Now that many people finally have health insurance through the Affordable Care Act exchanges, some are running into a new problem: They can’t find a doctor who will take them as patients.
Because these exchange plans often have lower reimbursement rates, some doctors are limiting how many new patients they take with these policies, physician groups and other experts say.

“The exchanges have become very much like Medicaid,” says Andrew Kleinman, a plastic surgeon and president of the Medical Society of the State of New York. “Physicians who are in solo practices have to be careful to not take too many patients reimbursed at lower rates or they’re not going to be in business very long.”

There follows what seems like a bit of a dispute over how much ObamaCare plans reimburse doctors:

Kleinman says his members complain rates can be 50% lower than commercial plans. Cigna and Aetna, however, say they pay doctors the same whether the plan is sold on an ACA network or not. United Healthcare spokeswoman Tracey Lempner says it’s up to their physicians whether they want to be in the exchange plan networks, which have “rates that are above Medicaid.” Medicaid rates are typically below those for Medicare, which in turn are generally lower than commercial insurance plans.

To prevent discrimination against ACA policyholders, some insurance contracts require doctors to accept their exchange-plan patients along with those on commercial plans unless the doctors’ practices are so full they simply can’t treat any more people. But lower reimbursement rates make some physicians reluctant to sign on to some of these plans or accept too many of the patients once they are in the plans.

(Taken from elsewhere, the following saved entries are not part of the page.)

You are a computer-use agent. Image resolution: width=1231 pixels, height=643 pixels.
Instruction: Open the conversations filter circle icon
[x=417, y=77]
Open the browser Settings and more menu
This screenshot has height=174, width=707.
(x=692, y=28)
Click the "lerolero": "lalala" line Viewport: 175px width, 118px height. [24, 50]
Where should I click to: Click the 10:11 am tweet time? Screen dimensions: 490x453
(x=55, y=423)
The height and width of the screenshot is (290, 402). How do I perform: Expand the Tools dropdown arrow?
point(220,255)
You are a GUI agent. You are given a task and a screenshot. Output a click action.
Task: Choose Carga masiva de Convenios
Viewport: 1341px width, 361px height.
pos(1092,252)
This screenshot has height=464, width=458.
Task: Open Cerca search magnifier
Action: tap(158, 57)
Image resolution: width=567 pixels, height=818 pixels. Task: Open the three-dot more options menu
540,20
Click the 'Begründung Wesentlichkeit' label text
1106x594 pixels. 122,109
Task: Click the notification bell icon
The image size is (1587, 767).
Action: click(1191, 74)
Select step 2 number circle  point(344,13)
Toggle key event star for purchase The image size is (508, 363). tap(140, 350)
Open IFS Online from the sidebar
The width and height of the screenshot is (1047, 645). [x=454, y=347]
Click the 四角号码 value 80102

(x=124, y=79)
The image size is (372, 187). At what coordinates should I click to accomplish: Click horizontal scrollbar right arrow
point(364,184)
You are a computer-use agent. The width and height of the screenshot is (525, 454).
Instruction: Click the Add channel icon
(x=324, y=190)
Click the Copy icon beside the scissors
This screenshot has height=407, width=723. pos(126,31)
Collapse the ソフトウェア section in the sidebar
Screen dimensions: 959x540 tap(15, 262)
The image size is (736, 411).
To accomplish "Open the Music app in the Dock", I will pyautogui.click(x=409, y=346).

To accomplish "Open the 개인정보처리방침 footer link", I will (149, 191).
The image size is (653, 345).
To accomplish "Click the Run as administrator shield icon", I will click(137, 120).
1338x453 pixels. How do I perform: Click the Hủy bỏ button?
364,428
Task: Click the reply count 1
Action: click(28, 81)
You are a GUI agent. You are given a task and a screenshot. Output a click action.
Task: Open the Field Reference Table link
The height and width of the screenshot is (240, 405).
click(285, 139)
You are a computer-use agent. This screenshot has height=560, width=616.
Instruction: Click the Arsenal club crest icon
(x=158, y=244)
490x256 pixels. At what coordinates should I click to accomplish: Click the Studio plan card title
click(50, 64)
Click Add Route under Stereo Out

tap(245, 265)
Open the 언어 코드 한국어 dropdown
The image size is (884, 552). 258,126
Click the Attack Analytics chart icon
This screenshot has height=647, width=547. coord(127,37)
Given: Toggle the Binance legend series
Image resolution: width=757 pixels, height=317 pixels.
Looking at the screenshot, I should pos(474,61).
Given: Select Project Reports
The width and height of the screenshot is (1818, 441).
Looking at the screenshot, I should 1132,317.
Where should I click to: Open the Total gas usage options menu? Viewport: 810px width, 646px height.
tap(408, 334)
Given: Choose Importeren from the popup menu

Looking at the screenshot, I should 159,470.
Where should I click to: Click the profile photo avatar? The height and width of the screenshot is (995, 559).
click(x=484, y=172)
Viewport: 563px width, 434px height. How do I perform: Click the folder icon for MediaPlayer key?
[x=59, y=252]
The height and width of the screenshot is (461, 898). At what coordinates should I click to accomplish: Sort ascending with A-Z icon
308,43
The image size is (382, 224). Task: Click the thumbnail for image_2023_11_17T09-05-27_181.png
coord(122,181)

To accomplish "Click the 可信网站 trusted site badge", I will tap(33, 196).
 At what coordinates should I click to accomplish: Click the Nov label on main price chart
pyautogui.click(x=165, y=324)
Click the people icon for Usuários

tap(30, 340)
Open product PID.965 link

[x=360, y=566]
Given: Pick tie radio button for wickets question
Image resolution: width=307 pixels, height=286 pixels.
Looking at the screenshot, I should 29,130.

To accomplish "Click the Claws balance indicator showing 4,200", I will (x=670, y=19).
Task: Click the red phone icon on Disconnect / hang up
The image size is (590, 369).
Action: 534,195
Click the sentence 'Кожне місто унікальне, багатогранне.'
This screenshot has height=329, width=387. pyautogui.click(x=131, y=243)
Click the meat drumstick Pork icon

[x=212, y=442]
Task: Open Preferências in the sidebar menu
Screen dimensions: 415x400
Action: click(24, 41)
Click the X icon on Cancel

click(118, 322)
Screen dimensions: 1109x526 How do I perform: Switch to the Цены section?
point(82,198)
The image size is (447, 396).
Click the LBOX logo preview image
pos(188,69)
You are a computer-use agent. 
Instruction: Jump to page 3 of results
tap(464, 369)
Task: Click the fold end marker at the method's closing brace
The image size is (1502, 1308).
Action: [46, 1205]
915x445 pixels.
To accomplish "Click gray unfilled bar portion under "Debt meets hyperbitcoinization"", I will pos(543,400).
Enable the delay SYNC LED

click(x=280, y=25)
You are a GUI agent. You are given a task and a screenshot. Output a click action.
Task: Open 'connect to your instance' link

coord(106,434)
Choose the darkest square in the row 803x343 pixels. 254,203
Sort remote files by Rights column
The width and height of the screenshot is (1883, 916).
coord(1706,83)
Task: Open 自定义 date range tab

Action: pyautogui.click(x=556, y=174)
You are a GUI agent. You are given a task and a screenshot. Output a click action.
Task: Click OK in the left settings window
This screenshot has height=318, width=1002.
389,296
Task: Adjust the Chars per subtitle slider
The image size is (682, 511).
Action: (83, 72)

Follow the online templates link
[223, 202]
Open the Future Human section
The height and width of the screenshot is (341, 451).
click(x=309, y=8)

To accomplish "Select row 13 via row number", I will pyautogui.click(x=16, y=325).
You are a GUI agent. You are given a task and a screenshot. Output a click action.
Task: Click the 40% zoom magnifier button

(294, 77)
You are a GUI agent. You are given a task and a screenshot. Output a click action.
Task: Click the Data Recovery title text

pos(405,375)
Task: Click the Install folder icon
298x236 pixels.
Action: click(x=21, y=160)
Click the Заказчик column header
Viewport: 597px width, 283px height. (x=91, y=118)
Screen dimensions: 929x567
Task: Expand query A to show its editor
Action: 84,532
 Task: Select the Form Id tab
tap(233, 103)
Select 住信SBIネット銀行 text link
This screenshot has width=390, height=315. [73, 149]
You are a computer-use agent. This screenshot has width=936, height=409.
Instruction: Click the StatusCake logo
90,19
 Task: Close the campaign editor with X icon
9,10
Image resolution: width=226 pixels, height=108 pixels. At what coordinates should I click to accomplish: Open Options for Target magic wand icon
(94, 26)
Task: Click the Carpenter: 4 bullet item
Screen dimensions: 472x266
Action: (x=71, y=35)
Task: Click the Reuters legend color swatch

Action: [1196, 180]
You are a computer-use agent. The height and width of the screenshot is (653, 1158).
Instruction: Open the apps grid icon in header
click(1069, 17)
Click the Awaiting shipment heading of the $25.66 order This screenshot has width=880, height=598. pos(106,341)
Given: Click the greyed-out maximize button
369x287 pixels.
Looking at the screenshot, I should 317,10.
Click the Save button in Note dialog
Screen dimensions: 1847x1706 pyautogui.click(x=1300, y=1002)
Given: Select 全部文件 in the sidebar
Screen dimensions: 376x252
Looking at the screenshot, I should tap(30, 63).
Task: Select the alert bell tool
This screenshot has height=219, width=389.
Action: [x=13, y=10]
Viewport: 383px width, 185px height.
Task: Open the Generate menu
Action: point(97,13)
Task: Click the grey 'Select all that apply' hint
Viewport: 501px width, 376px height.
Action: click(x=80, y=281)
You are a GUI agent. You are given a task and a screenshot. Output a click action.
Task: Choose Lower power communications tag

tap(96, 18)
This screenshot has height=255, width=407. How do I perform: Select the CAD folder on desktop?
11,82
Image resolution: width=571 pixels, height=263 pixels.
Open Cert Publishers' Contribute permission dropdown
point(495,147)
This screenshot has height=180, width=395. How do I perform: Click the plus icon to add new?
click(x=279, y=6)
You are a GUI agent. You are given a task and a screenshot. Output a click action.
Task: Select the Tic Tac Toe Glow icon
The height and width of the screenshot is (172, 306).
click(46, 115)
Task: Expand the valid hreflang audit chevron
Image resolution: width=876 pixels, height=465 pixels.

I suppose it’s possible Cigna and Aetna have more generous reimbursement policies than other providers, at least in New York, but the rest of the article makes it clear there is a real reluctance among doctors to get involved with these plans. There are also complaints that doctors are required to provide services to people during a 90-day grace period after their insurance plans are canceled, which can leave medical practices chasing patients and insurance companies around for payment, and the sudden appearance of the Second Horseman of the ObamaCare Apocalypse when consumers discover their gigantic ObamaCare out-of-pocket expenses mean they can’t afford to use the benefits from their subsidized insurance plans.

This has produced more of the unhappy campers you’re supposed to completely ignore while pretending ObamaCare is a success:

“I definitely feel like a bad person who is leeching off the system when I call the doctors’ offices,” she says.Shawn Smith of Seymour, Ind., spent about five months trying to find a primary care doctor on the network who would take her with a new, subsidized silver-level ACA insurance plan.

Last week, Smith found a practice that would accept her as a patient. Caroline Carney, chief medical officer of MDwise, Smith’s insurer, says some doctors “might be participating with us, but just not able to take on new patients. It’s at the doctor’s discretion.”

Jon Fougner, a recent Yale Law School graduate, sued Empire Blue Cross this month because he couldn’t find a primary care doctor in his new ACA exchange plan.

Fougner’s experience underscores how important it is for consumers to check out doctor and hospital networks for plans before they purchase them — and to call doctors to make sure they are accepting new patients with their policies.

Among 30 doctors he called, Fougner said, they either weren’t taking new patients, weren’t in the plan or didn’t return calls, or the contact information proved incorrect.